#### [Set task]
Tally the lines of the listing that contain the string "agent", counting only matches with the same letter case, and give only the number.

Word and element location listing
--------------------------------------------------

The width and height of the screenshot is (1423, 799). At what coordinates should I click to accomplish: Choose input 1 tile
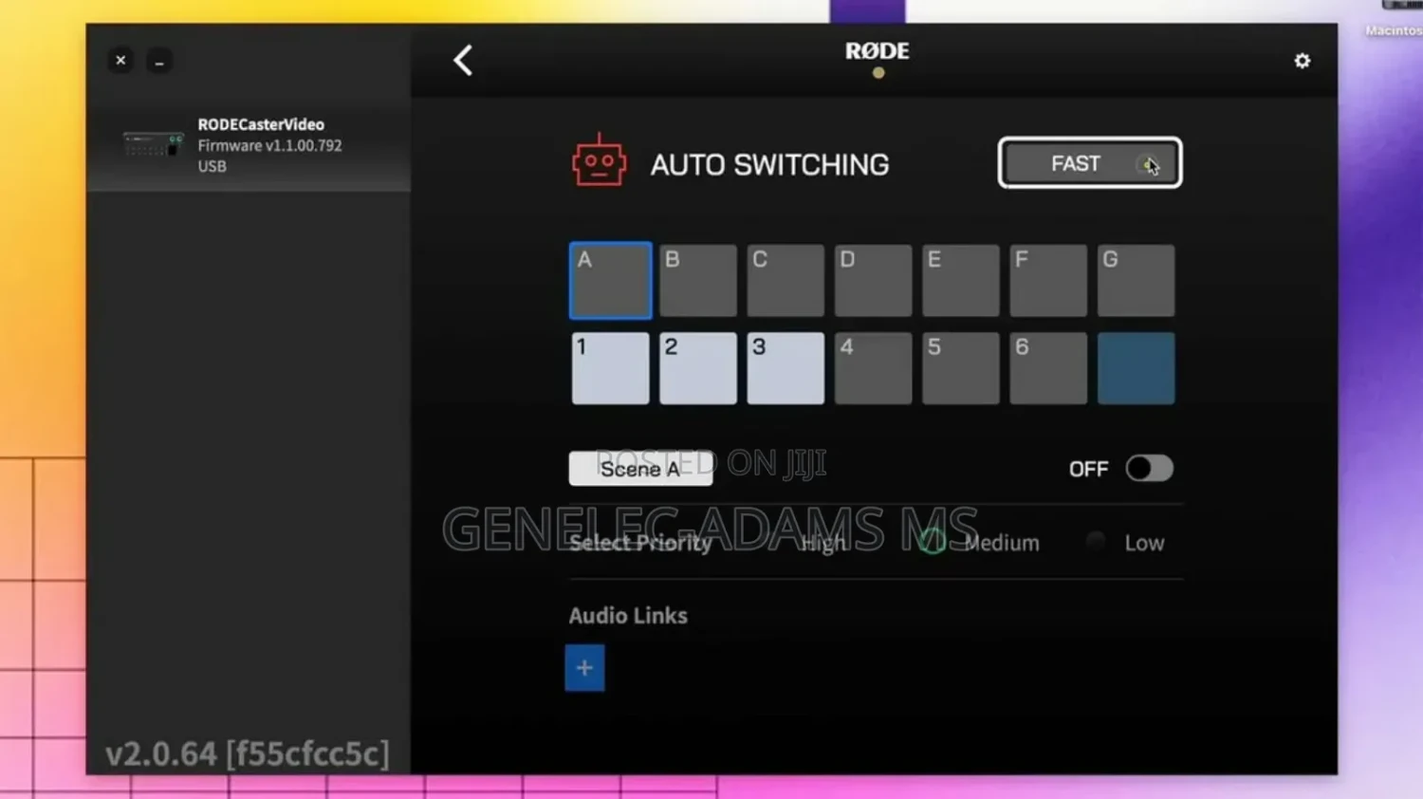(x=610, y=368)
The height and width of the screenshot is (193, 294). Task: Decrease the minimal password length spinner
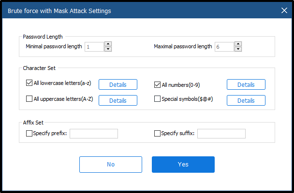click(108, 49)
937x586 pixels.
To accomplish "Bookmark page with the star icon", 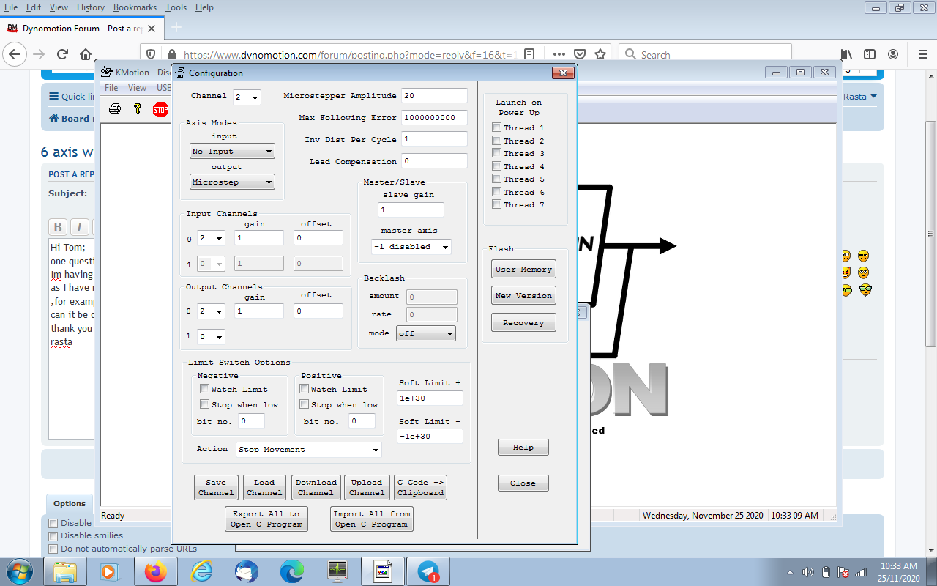I will coord(600,54).
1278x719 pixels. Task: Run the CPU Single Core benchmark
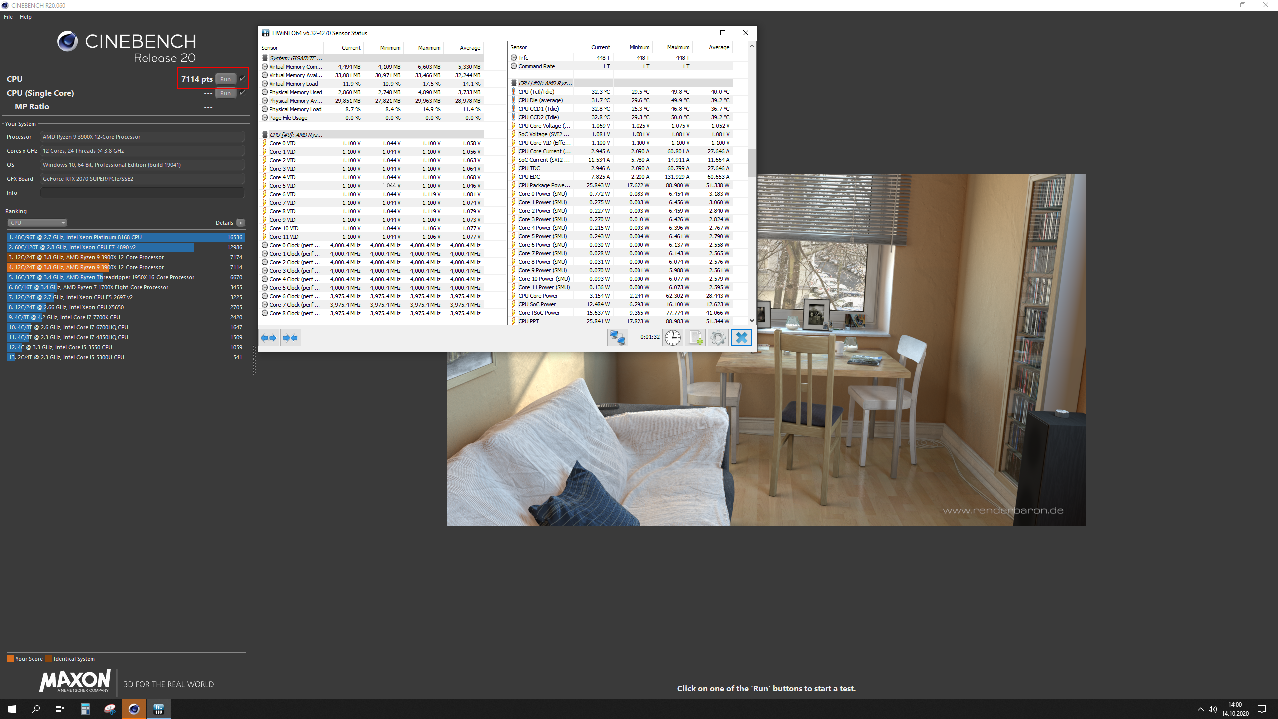(x=225, y=93)
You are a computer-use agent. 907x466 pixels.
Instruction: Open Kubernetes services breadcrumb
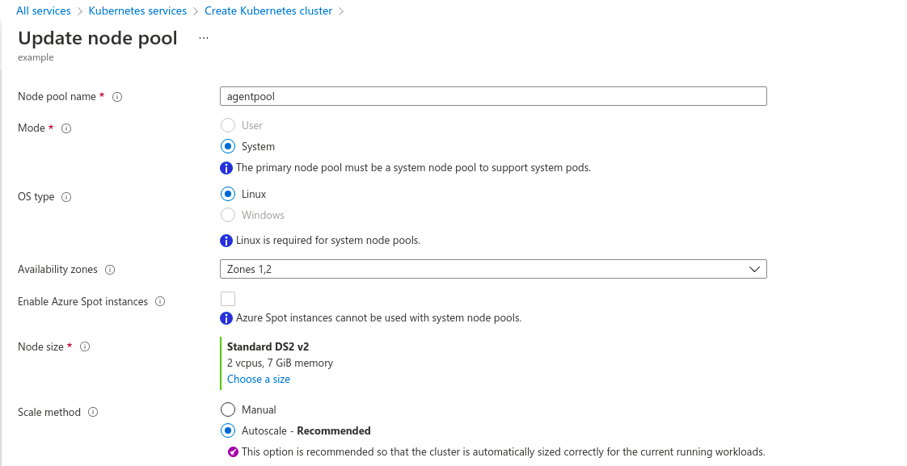click(137, 11)
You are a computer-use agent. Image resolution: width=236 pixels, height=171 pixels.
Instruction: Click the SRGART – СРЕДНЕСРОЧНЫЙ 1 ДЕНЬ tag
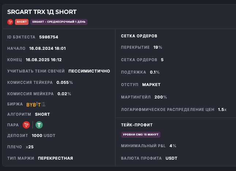[x=59, y=22]
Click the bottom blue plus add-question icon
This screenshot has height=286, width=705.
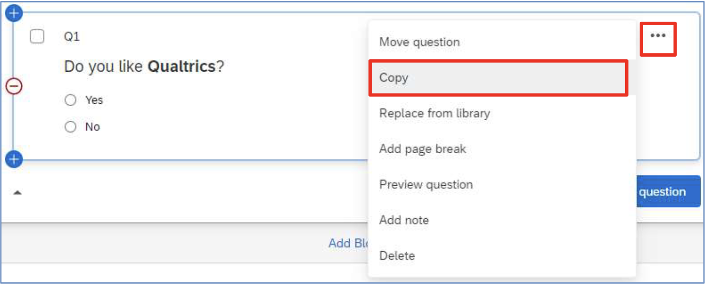[14, 159]
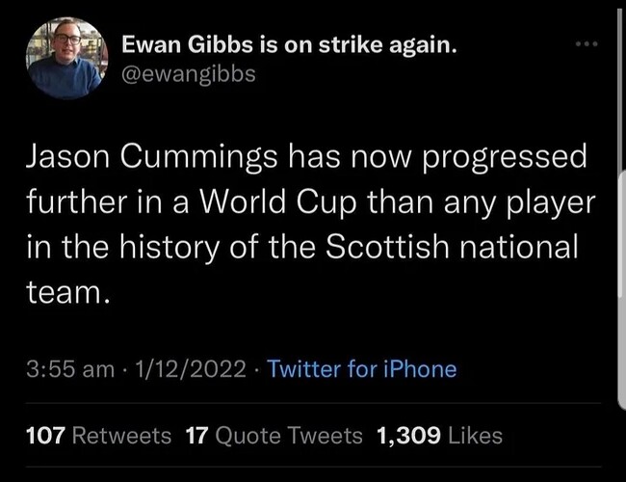
Task: Click the word "team." on the last tweet line
Action: [x=67, y=292]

--------------------------------------------------

#### [Response to the task]
2